Als Beispiele für Übungen eignen sich einfache Ein- / Ausgabe-Situationen wie Body-Mass-Index, Währungsrechner, Maßeinheiten-Umrechner, Promille-Rechner, ... (siehe auch Fortbildungsmaterialien zur Programmierung mit Delphi

Von Beginn an werden Vereinbarungen zur Strukturierung des Quelltextes getroffen. Orientieren kann man sich z. B. an den folgenden Styleguides.

Einführung der Kontrollstruktur "Fallunterscheidung" (4)

  • Fallunterscheidung
  • Struktogramm
  • Syntax einer if-Anweisung

Beim Tag-Nacht-Programm mit Datum soll nur dann weitergezählt werden, wenn ein Übergang von Nacht auf Tag erfolgt.

Zunächst wird die beabsichtigte "Berechnungslogik" mit einem Struktogramm beschrieben und mit einem Flussdiagramm verdeutlicht. Anschließend werden die syntaktischen Details zur Implementierung geklärt.

Weitere Beispiele wie eine differenziertere Rückmeldung beim Body-Mass-Index dienen zur Übung der neuen Konzepte.

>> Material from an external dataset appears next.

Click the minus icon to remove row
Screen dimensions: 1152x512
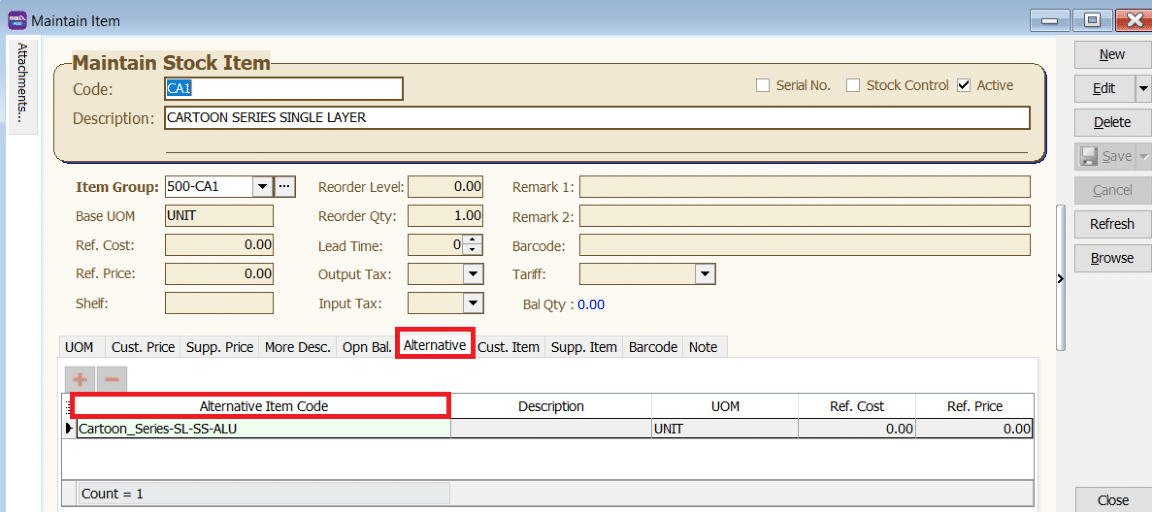click(x=112, y=380)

Hier werden dann nach Bedarf weitere Verwendungssituationen erkundet (einseitige bzw. zweiseitige Fallunterscheidung; Schachtelung von Fallunterscheidungen).

Zur Darstellung der Struktogramme wird ein Struktogramm-Editor eingesetzt:

Ein erstes Programmierprojekt (4)

  • Pflichtenheft
  • Dokumentation
  • Benutzerfreudlichkeit
  • Verständlichkeit von Programmen

Das bisher Gelernte wird jetzt in einem etwas größeren Zusammenhang angewandt. Ziel ist es, ein interaktives Spiel zu entwickeln und dabei erste Erfahrungen zur systematischen Software-Entwicklung zu machen.

Die Anforderungen werden hierzu vorab in einem Pflichtenheft genau spezifiziert. Die entwickelten Ergebnisse werden paralell zur Erstellung dokumentiert. Zudem wird darauf geachtet, dass das Programm benutzerfreudlich gestaltet wird. (vgl. etwa Einführung in die Software-Entwicklung mit Delphi - Teil 1)

lokale und globale Variablen (3)

  • Gültigkeitsbereich und Lebensdauer einer Variablen

Das Programm zum entwickelten Spiel wird überarbeitet. Bisher wuren die Spieldaten werden immer von GUI-Objekten in lokalen Variablen kopiert. Konzeptionell besser ist es, ein sog. "internes" Datenmodell zu benutzen und die GUI-Objekte nur zur Ein- und Ausgabe zu verwenden. Dieses "interne Datenmodell" wird mit Hilfe von globalen Variablen (die als private Attribute des Formulars deklariert werden) realiert. Es stellt die Vorstufe zu eigenständig agierenden Objekten dar (vgl. auch Einführung in die Software-Entwicklung mit Delphi - Teil 1).

Weitere Übungen erfolgen im Kontext zustandsbasierter Modellierung, z..B. durch Einführung einer Zustandsvariablen für die einzelnen Spielphasen.

Einführung der Kontrollstruktur "Wiederholung" (6)

  • solange-Schleife
  • Darstellung der Semantik mit einem Flussdiagramm
  • Darstellung der Struktur mit einem Struktogramm
  • Syntax einer while-Anweisung
  • verschiedene Schleifentypen

Die Gewinnerwartungen beim entwickelten Spiel sollen durch eine wiederholte und automatisierte Durchführung des Spiels ermittelt werden.

Die wiederholende "Ablauflogik" wird mit einem Struktogramm beschrieben und mit einem Flussdiagramm verdeutlicht. Anschließend werden die syntaktischen Details zur Implementierung geklärt.

Es folgen weitere Beispiele zur Übung der while-Schleife. HJe nach Verwendungssituationen werden weitere Schleifentypen (repeat-Schleife, Zählschleife) erkundet.